Qu’est-ce que la procédure de liquidation judiciaire ?

La procédure de liquidation judiciaire est une procédure collective prononcée contre un débiteur en cessation des paiements et dont le redressement est impossible. Les dettes sont réglées et les biens sont vendus. Contrairement à la sauvegarde ou au redressement judiciaire, la liquidation judiciaire entraine la fin de l’activité.

Qui peut faire l’objet d’une liquidation judiciaire ?

En cas de cessation de paiements et de redressement impossible, peuvent faire l’objet d’une liquidation judiciaire :

  • Toute personne exerçant une activité commerciale, artisanale ou agricole
  • Toute personne physique, exerçant une activité professionnelle indépendante
  • Toute personne morale de droit privé (association, société)
  • L’EIRL, en ce qui concerne son patrimoine affecté uniquement
  • Un commerçant, artisan, agriculteur ou toute personne physique réalisant une activité professionnelle indépendante, décédant en état de cessation de paiements

Ouverture de la procédure

La procédure peut être ouverte à la demande :

  • D’un créancier, sauf si une procédure de conciliation est en cours
  • Du débiteur
  • Du procureur de la République, sauf si une procédure de conciliation est en cours

Le tribunal compétent est :

  • Le tribunal de commerce, si le débiteur est artisan ou commerçant
  • Le tribunal de grande instance, dans les autres cas

Jugement d’ouverture

Lorsque la liquidation judiciaire est prononcée, l’activité doit être cessée immédiatement, sauf autorisation du tribunal (3 mois maximum, prolongeable une fois). Le débiteur doit attendre que la procédure soit close pour pouvoir administrer ses biens.

Le jugement d’ouverture empêche les poursuites individuelles (toute action en justice ayant pour but de condamner le débiteur au paiement de sommes d’argent ou la résolution d’un contrat pour défaut de paiement).

Il arrête le cours des intérêts et majorations, sauf les intérêts des prêts de plus d’un an.
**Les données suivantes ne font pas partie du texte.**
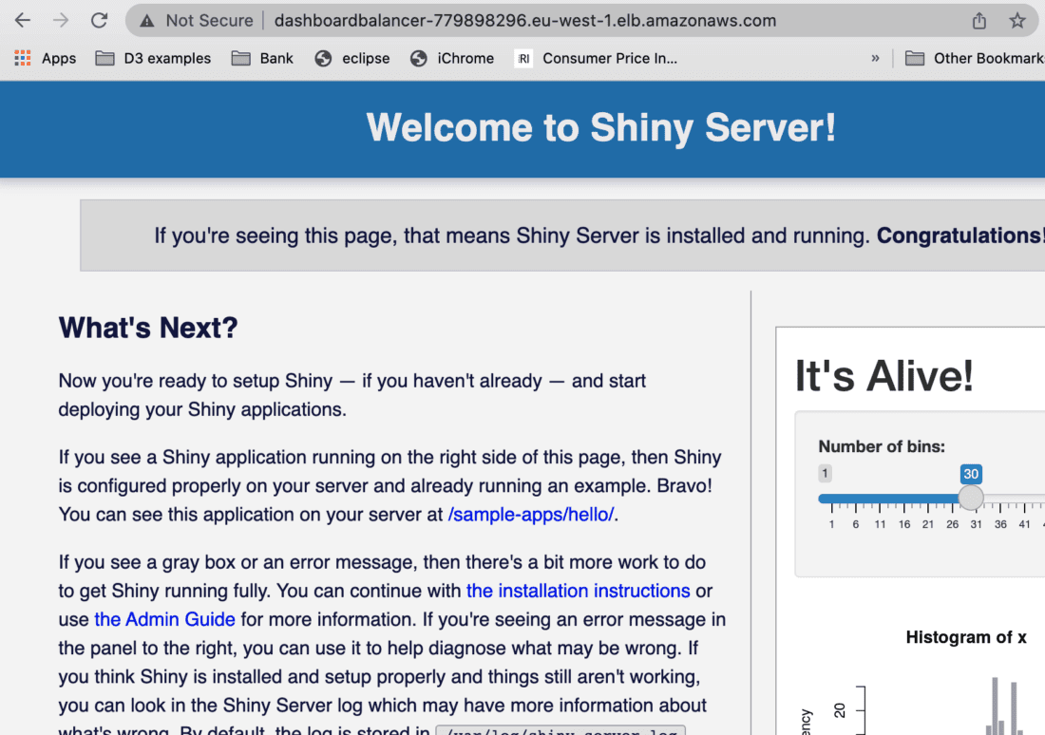Image resolution: width=1045 pixels, height=735 pixels.
Task: Show hidden bookmarks via chevron
Action: (875, 58)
Les garants du débiteur de bénéficient pas de la mesure.

Les contrats de travail des salariés sont rompus dans un délai de 15 jours suivant le jugement prononçant la liquidation ou suivant l’expiration de l’autorisation de poursuite d’activité. Lorsqu’un plan de sauvegarde de l’emploi est établi, le délai est de 21 jours.

Les créances issues de la rupture du contrat de travail (primes, indemnités, cotisations sociales…) sont couvertes par l’AGS lorsque la rupture a lieu dans les délais indiqués ci-dessus ou durant le maintien provisoire de l’activité.

Les créances détenues par les créanciers contre l’entreprise deviennent exigibles, même si elles ne sont pas échues.

Liquidation judiciaire

Liquidateur et juge commissaire : Nomination et missions

Liquidateur

Un mandataire judiciaire est nommé par le juge pour être liquidateur. Il prend en charge l’entreprise à la place de son gérant pendant la durée de la procédure. Seuls les actes et les droits n’étant pas compris dans la mission du liquidateur peuvent être accomplis et exercés par le débiteur.

Lorsque la procédure est ouverte, le liquidateur :

  • gère l'entreprise durant la poursuite provisoire de l'activité, si autorisée par le tribunal
  • vérifie les créances et s'assure de leur montant
  • vend les biens de l’entreprise
  • recouvre les sommes dues à l’entreprise
  • licencie les salariés
  • rembourse les créanciers

Juge commissaire

Un juge-commissaire est désigné par le tribunal. Il doit assurer le rapide déroulement de la procédure et la protection des intérêts en présence.

Fin de la liquidation

La clôture de la liquidation est prononcée par le tribunal quand :

  • les actifs du débiteur sont épuisés
  • les actifs du débiteur suffisent à rembourser ses créanciers (rarement)
  • les actifs sont si maigres que la procédure n’a pas d’intérêt

Ensuite, les créanciers ne peuvent plus engager de poursuites individuelles, sauf exceptions (fraude fiscale, dissimulation d’actif, sanction personnelle ou pénale).